→ **Source data**
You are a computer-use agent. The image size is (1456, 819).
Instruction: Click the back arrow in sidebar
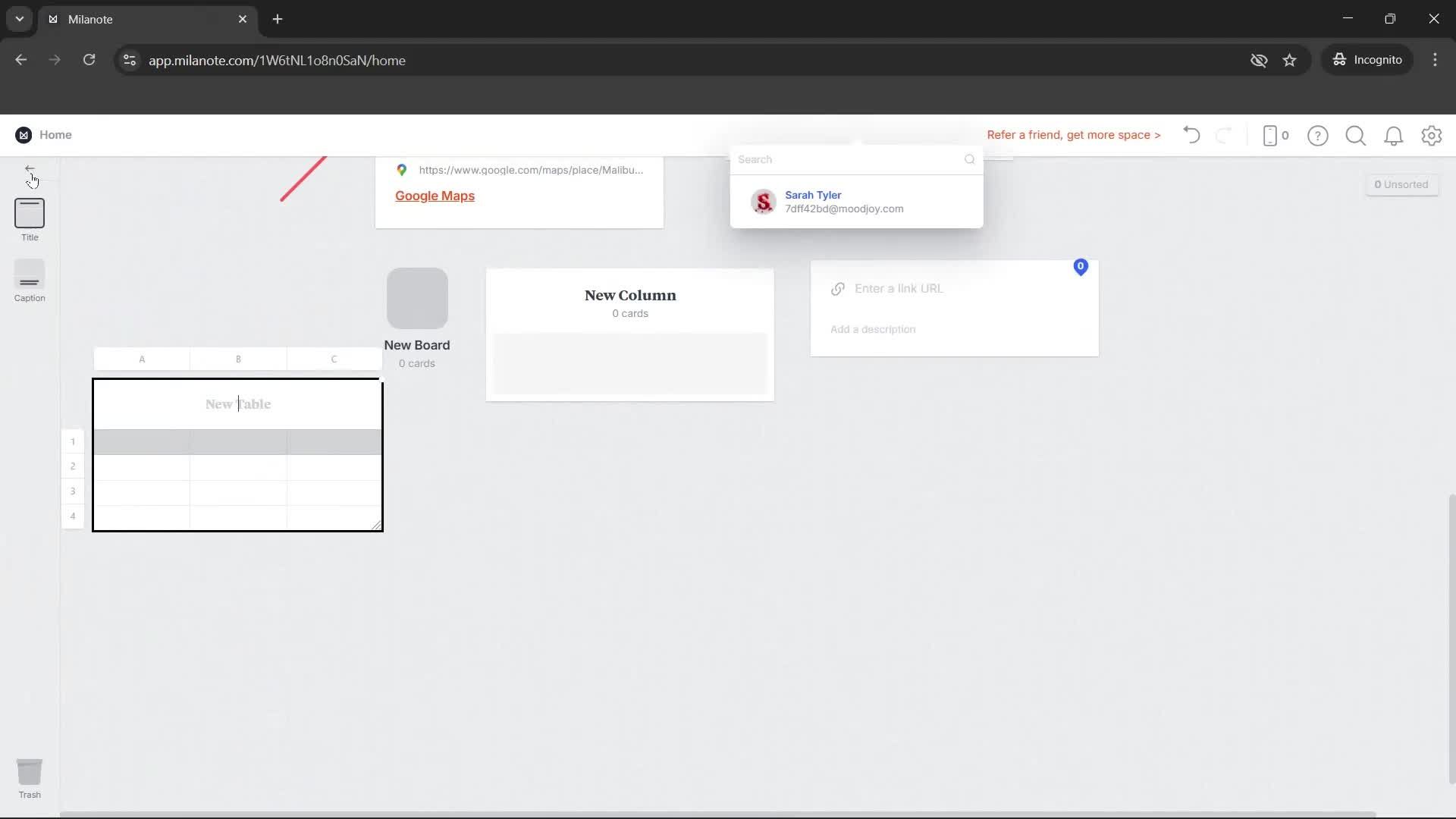click(30, 168)
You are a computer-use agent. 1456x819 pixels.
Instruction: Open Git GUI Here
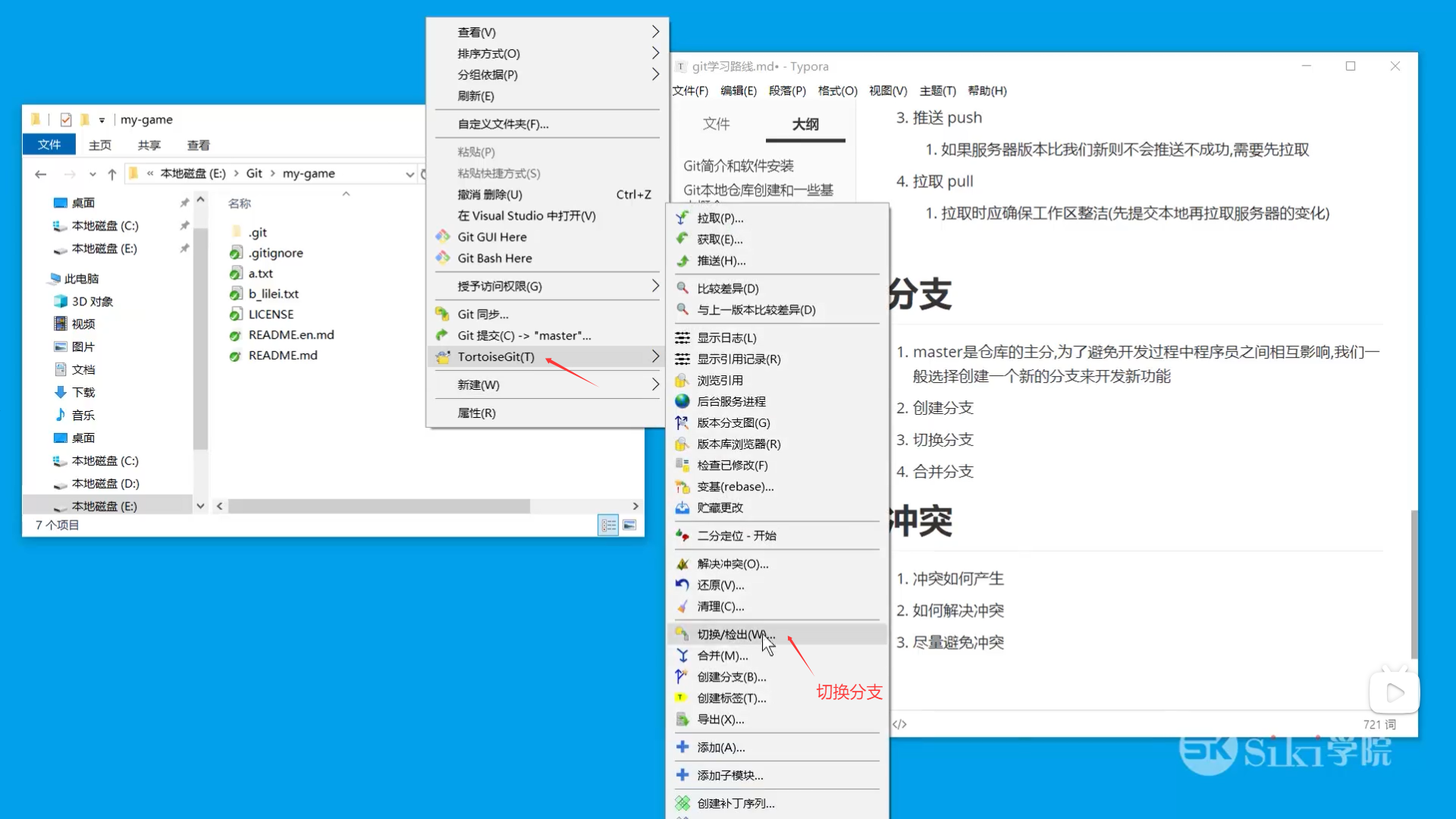[492, 237]
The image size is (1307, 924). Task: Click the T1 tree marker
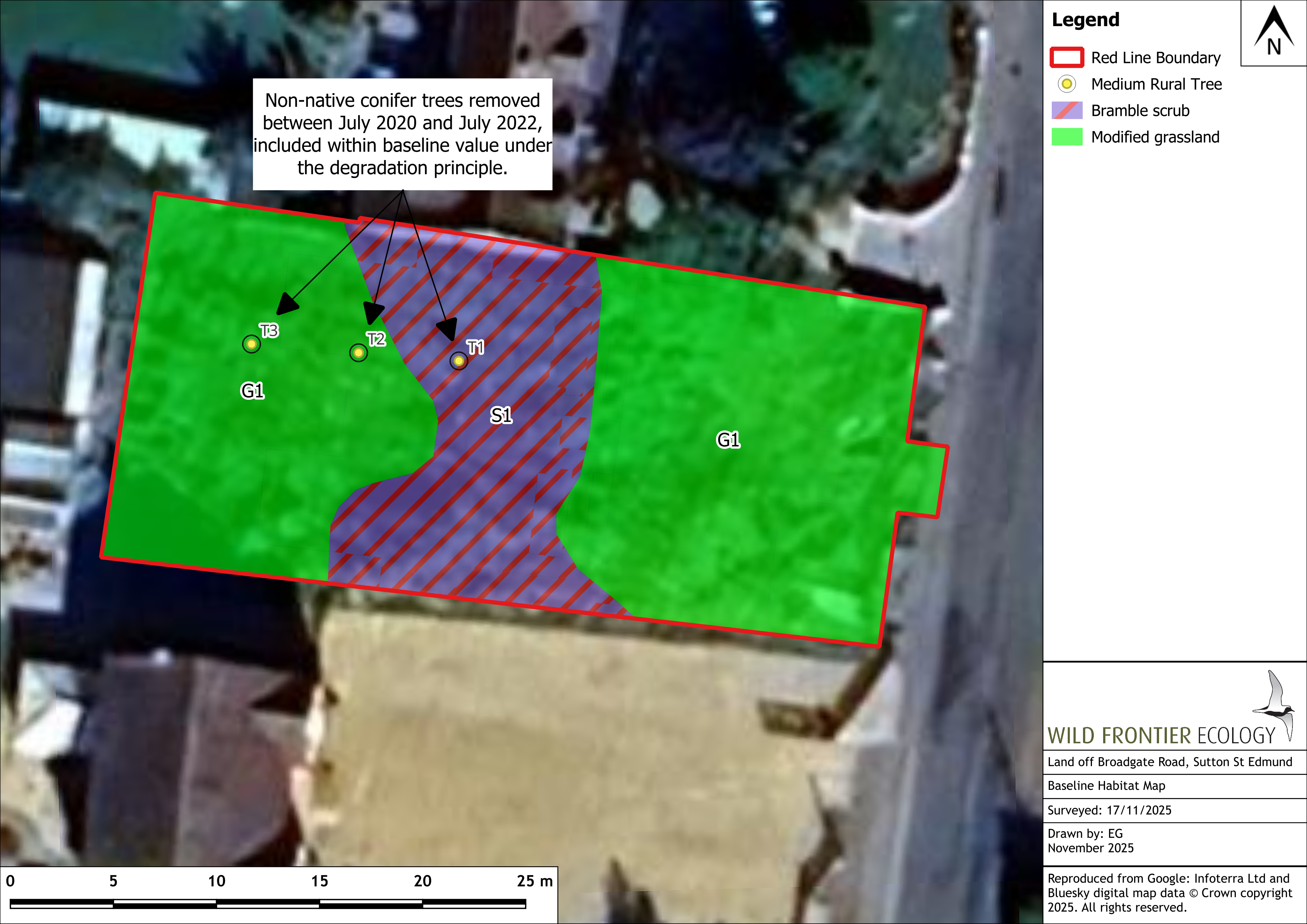(x=458, y=361)
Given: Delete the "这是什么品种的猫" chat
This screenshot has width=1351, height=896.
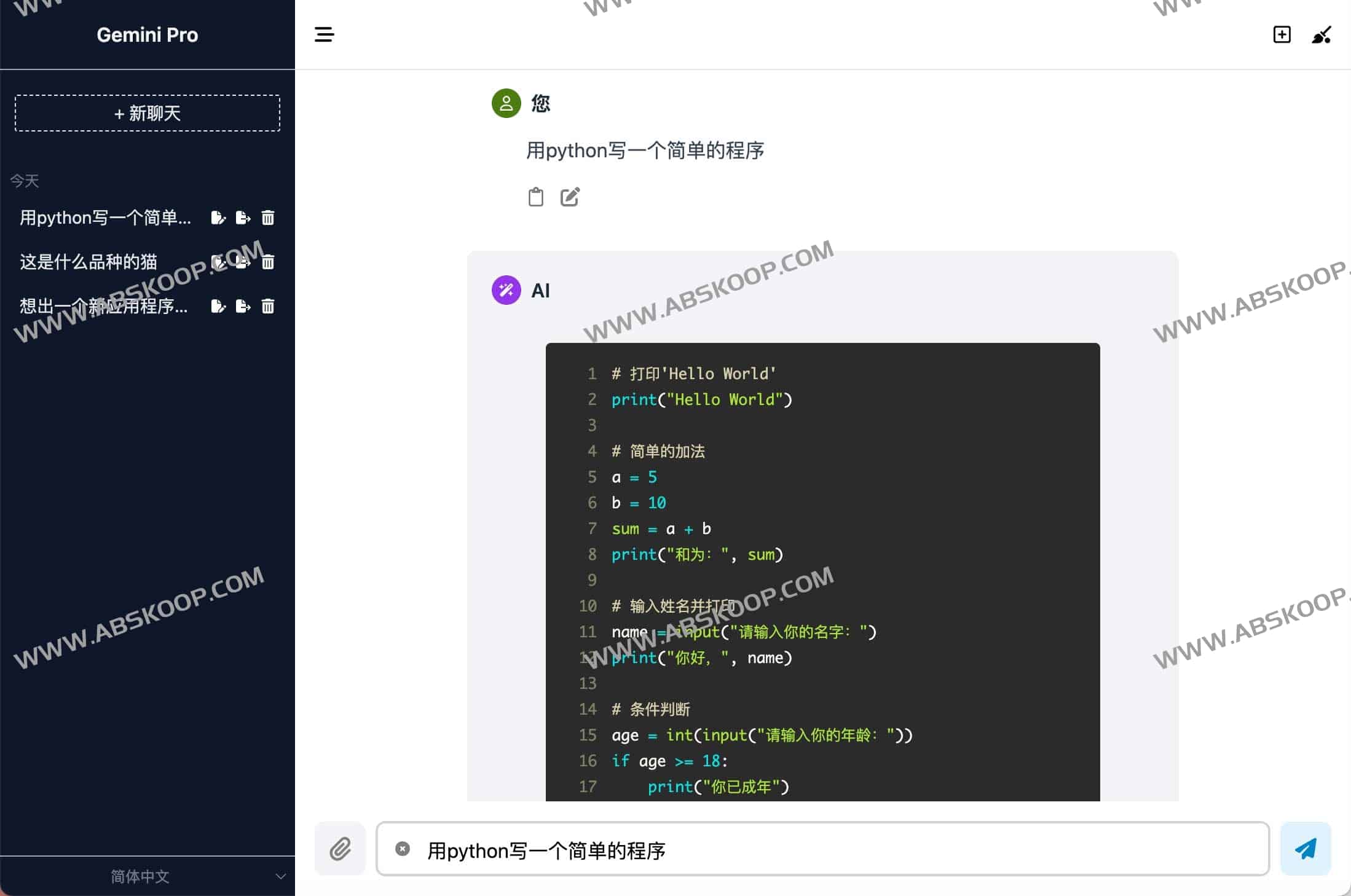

→ **Required work**
Give nothing except how many lines of the records include "agent".

→ **Written response**
2